Laurent Bigorgne, de l’Institut Montaigne au tribunal : la chute d’un homme influent

Leemage via AFP

L’ex-directeur de l’Institut Montaigne et proche d’Emmanuel Macron doit être jugé ce 10 novembre pour avoir drogué une collaboratrice à son insu.

L’appartement, situé juste après le périphérique parisien, avait été la première adresse officielle du parti d’Emmanuel Macron, En Marche !, en 2016. Depuis, le parti a quitté les lieux, et son occupant aussi, entraîné dans une chute aussi inattendue que vertigineuse. “Tout ça, c’est un enchaînement. Laurent a déconné”, se désole Luc*. Près de neuf mois après les événements qui ont conduit le désormais ex-directeur de l’Institut Montaigne, Laurent Bigorgne, 48 ans, à comparaître ce jeudi 10 novembre devant le tribunal correctionnel de Paris pour “administration de substance nuisible”, ce très proche ami n’en revient toujours pas. “Il a été lucide sur ce qu’il a fait, tout de suite. Dès le lendemain de sa garde à vue, il nous l’a raconté, comme il l’avait déclaré devant les policiers. Il n’a pas changé de version depuis”, poursuit-il. Ce “qu’il a fait” ? L’homme, qu’on pensait pour toujours à la tête du puissant think tank libéral, est accusé d’avoir drogué sa collaboratrice – qui est aussi son ancienne belle-soeur – Sophie Conrad, 41 ans. Depuis, l’ancien conseiller de l’ombre de la Macronie, qui se décrivait volontiers comme un “ami” du chef de l’Etat, a disparu des écrans radars.

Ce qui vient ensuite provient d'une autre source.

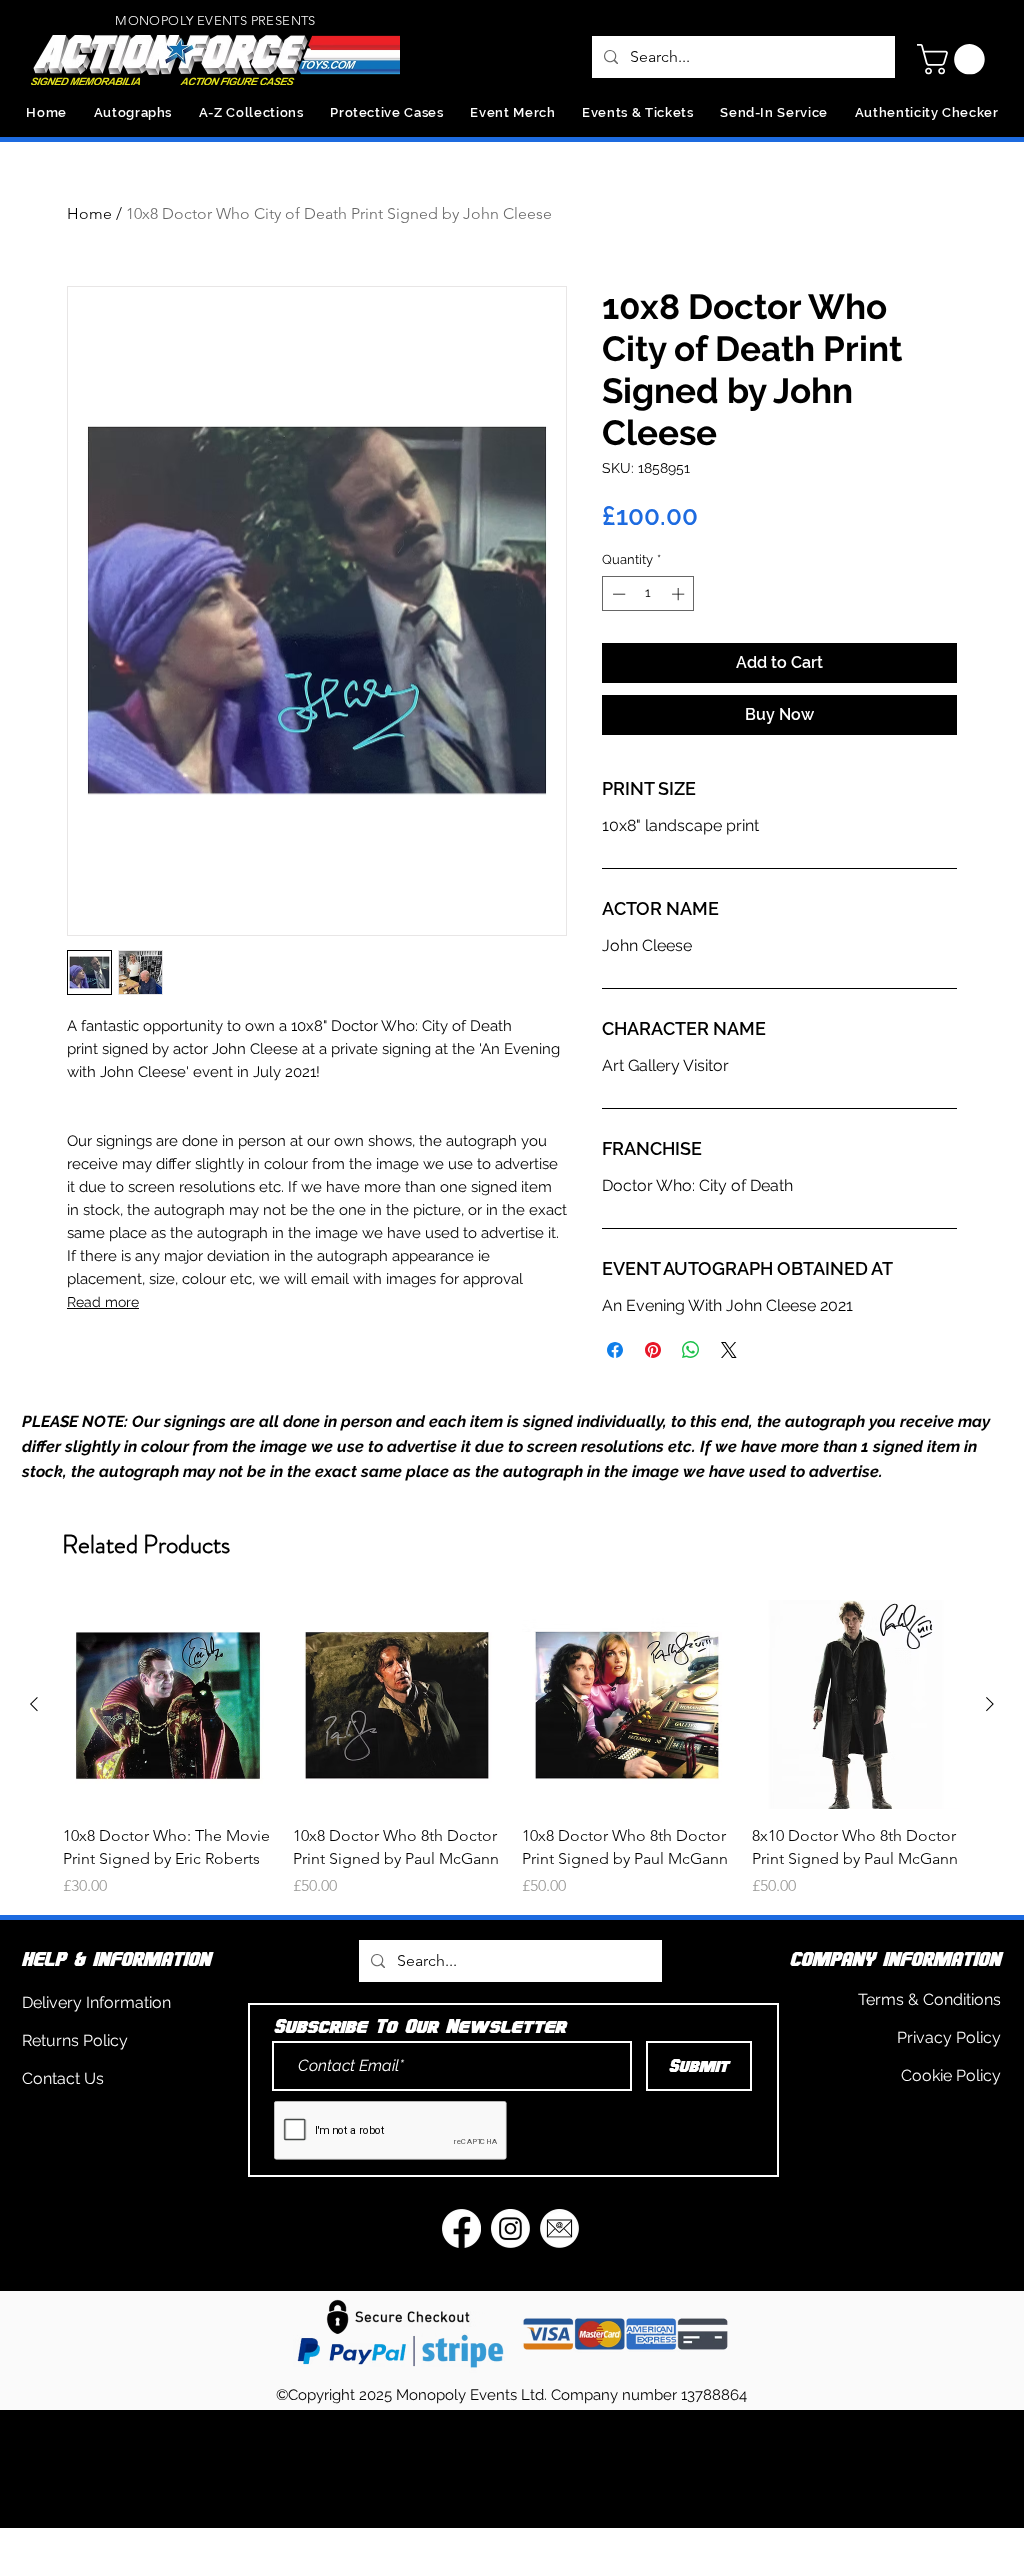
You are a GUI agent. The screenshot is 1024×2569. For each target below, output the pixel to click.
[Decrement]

Le 22 février, à l’occasion d’une soirée en tête-à-tête à son domicile, il aurait glissé des cristaux de MDMA (de l’ecstasy) dans sa coupe de champagne à son insu. Aux policiers qui l’ont interrogé trois jours plus tard, Laurent Bigorgne, a expliqué que, pour tenir le rythme de son emploi du temps surchargé, il prend de la cocaïne. A haute dose. Il raconte avoir commencé à en consommer à son bureau, dès la fin de l’après-midi, ce jour-là, au cours d’une “réunion très difficile, avec plein de décisions à prendre”. Il en a poursuivi sa prise chez lui. “Mon discernement était altéré, je n’étais pas moi-même”, dit-il aux enquêteurs, selon des échanges que L’Express a pu consulter. Bigorgne a conscience des effets désinhibants de la MDMA, une drogue qu’il a pu prendre occasionnellement. “L’idée folle sur le moment était de la faire rentrer dans ma bulle de complicité”, développe-t-il. Son but ? “Parler et échanger librement” avec son amie, jure-t-il, démentant catégoriquement toute tentative de viol.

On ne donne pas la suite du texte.